Office Design and User Experience at Promenade Gardens

Office Market

Architecture has always been about user experience; this is the ultimate outcome of the design process. The built environment defines how we experience cities. They may simply be boring or controversial, nice or ugly, but at the end of the day, we all have opinions once a new building is built, and those buildings instantly become part of our footprint in history.

Interior design is even more focused on the users and what they experience. Spaces predetermine how people behave. Imagine yourself in a library: it is silence, concentration; in a café: there are murmuring discussions all around, but you would not raise your voice; in your own cozy living room: here you can just be yourself. Interior design creates moods. The materials we use, the colors and lights have a great impact on how we feel.

Workplaces today are an acknowledged tool for employer branding, empowering and engagement, and require an even more conscious experience-focused design. The challenge in designing a workplace is growing, since the generation gap is increasing within companies. Younger employees, who have grown up with computer literacy and heavy media use, like to multitask, while baby boomers require more space for focus. This means that a comprehensive office interior should offer different spaces for individual work and collaboration: meeting rooms of various sizes, agile work corners, brainstorming spaces and work cafés, with ideas and content sharing facilities, but there also need to be areas for leisure and recreation.

Company culture is also going through a huge transformation, with startups emerging at a fast pace. Technology enables working or meeting from a distance, while distraction, created by notifications have a heavy mental impact. Companies with more traditional values, like those from the financial sector, are also going through this change.

Two notable tenants of Promenade Gardens, Citi and TransferWise are great examples for how the evolution of workplaces is happening today. Citi is a traditional institution while TransferWise is known for developing new ways of banking. Still, these two great brands are closer to each other than what one might think; and not only because both chose Promenade Gardens as their new home on the Váci office corridor.

The design procedure of the two offices were completely different. Citi followed standards and practices developed throughout its decades of operation and set up an internal project team of experts.
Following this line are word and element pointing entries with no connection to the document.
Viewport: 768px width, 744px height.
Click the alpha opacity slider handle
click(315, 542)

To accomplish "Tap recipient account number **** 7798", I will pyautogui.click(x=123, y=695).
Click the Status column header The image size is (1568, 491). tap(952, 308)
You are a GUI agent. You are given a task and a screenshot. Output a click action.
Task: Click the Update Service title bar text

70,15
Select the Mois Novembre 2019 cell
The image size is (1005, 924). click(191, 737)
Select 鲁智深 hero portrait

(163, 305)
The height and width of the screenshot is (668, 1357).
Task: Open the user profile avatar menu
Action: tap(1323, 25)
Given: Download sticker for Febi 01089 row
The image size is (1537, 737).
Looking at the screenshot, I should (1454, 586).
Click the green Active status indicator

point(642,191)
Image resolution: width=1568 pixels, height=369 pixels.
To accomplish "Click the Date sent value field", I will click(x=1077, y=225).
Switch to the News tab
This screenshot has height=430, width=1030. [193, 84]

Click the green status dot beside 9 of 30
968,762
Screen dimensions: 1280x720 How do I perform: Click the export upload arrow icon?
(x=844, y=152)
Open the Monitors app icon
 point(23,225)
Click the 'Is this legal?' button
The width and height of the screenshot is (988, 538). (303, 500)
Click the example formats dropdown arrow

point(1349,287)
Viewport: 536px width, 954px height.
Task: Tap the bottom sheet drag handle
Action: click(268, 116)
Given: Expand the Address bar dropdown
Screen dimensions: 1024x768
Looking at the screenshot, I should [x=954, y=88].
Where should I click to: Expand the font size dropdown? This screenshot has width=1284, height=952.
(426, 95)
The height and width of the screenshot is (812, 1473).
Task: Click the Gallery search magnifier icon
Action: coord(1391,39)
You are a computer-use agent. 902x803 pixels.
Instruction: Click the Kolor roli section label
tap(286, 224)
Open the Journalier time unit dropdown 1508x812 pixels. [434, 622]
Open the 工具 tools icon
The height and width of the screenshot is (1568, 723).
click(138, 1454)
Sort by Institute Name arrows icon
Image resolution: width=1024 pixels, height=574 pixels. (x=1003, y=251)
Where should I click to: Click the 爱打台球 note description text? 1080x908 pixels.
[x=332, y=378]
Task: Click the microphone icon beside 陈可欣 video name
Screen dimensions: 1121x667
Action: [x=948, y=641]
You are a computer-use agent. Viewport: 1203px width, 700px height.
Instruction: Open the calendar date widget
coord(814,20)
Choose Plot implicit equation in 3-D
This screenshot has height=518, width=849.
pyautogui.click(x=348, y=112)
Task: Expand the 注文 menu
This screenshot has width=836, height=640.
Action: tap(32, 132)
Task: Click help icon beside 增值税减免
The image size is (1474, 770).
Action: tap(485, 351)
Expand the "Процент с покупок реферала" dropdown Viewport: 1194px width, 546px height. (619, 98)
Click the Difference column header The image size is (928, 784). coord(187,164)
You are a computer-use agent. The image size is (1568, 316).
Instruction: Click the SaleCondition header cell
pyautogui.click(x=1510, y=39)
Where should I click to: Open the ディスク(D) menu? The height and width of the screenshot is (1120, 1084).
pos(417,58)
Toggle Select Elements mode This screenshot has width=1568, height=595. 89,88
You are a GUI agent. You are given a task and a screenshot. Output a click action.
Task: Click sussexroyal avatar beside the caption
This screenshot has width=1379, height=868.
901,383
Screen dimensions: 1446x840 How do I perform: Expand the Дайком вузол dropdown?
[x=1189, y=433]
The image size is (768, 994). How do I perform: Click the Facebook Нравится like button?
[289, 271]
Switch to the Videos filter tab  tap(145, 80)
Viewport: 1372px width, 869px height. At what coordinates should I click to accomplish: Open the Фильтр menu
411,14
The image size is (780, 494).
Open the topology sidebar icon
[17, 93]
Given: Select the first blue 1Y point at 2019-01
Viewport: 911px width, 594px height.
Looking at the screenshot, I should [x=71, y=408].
TransferWise gave large freedom for ideas after certain strict foundations were laid, and once the framework was clear, delegated the coordination of the planning process to one executive.

Although one wears business formal while the other says come as you are, their goals were identical: to create welcoming and inspiring offices. Our team took different paths to achieve these clients’ aims, but the results had some surprisingly similar features, one of which is that both offices have a cozy work café at their heart, serving primarily as a meeting point and secondly a lunching space, showing that facilitating personal interaction is key. 

DVM group’s design studio moving to Promenade Gardens was a strong declaration of confidence in our own creation and the building’s creative and inspiring environment. Showcasing efficient and modern spatial organization, our co-working-style office makes perfect use of the space, turning it into a community hub and knowledge center, while creating venues for formal and informal project meetings as well.

The diversity of people using Promenade Gardens is exciting. Each company has its own story to tell of why they chose to settle down here and for their process of office fit-out and implementation. Some aimed to redefine their brand (like HBM or Celanese), some wished to strengthen it (Electrolux or Capsys). The promenade of the office complex became a semi-urban space, an extension of the city towards the building’s interiors. It is airy and close to nature, with a green garden for contemplation and relaxation. Both the building and its individual units are great examples of a new workplace experience for multiple generations of employees providing advantages for all types of tenants.